Pearson Education this week filed suit against textbook service Chegg for copyright infringement, alleging that Chegg's popular subscription study service illegally appropriates Pearson’s end-of-chapter textbook questions.
In a complaint filed September 13 in federal court in New Jersey, lawyers for Pearson said the scale of Chegg’s infringement was “staggering.”

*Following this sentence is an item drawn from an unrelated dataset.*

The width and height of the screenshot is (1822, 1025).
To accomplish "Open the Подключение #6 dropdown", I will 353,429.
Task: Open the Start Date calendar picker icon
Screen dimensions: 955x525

Specifically, the suit revolves around Chegg Study, a subscription service that among its offerings features answers to end-of-chapter homework questions from various texts for $14.95 a month, with the textbook questions often copied nearly verbatim or with just slight changes, the suit alleges. Pearson lawyers told the court that “the majority” of Chegg’s roughly $644 million in total revenue in 2020 came from its sales of answers through Chegg Study, which reportedly counted some 6.6 million subscribers as of 2020.
“Chegg hires thousands of freelancers to prepare answers to textbook questions. Chegg then systematically publishes these answer sets on the Chegg Study website, where they are organized by the titles of the corresponding textbooks—using precisely the same unit, chapter, and topic orders and naming conventions for the questions employed in the textbooks—so that students can easily search for and find answers to the textbook questions they have been assigned,” the complaint notes. “By using and copying Pearson’s original creative content to make answer sets based on that content, Chegg infringes Pearson’s exclusive rights as a copyright holder, including the rights of reproduction, preparation of derivative works, and distribution. If, when, and how Pearson provides answer sets to its textbook questions is a right owned by Pearson that Chegg usurped for itself.”
An appendix lists some 150 Pearson textbooks allegedly infringed, which lawyers say represents “just a fraction” of Chegg’s infringement, with Chegg claiming to offer "millions of homework answers" to "end-of-chapter questions from 9,000 textbooks, a significant number of which are published by Pearson,” the complaint states.
“Chegg’s infringement harms students, authors, educators, learning institutions, and, of course, Pearson and other educational publishers. If left unchecked, Chegg will continue to infringe and cause damage.” Pearson is seeking damages, injunctive relief, and to have Chegg’s infringing content destroyed.
As of early Tuesday morning, PW had not received a comment from Chegg on the lawsuit.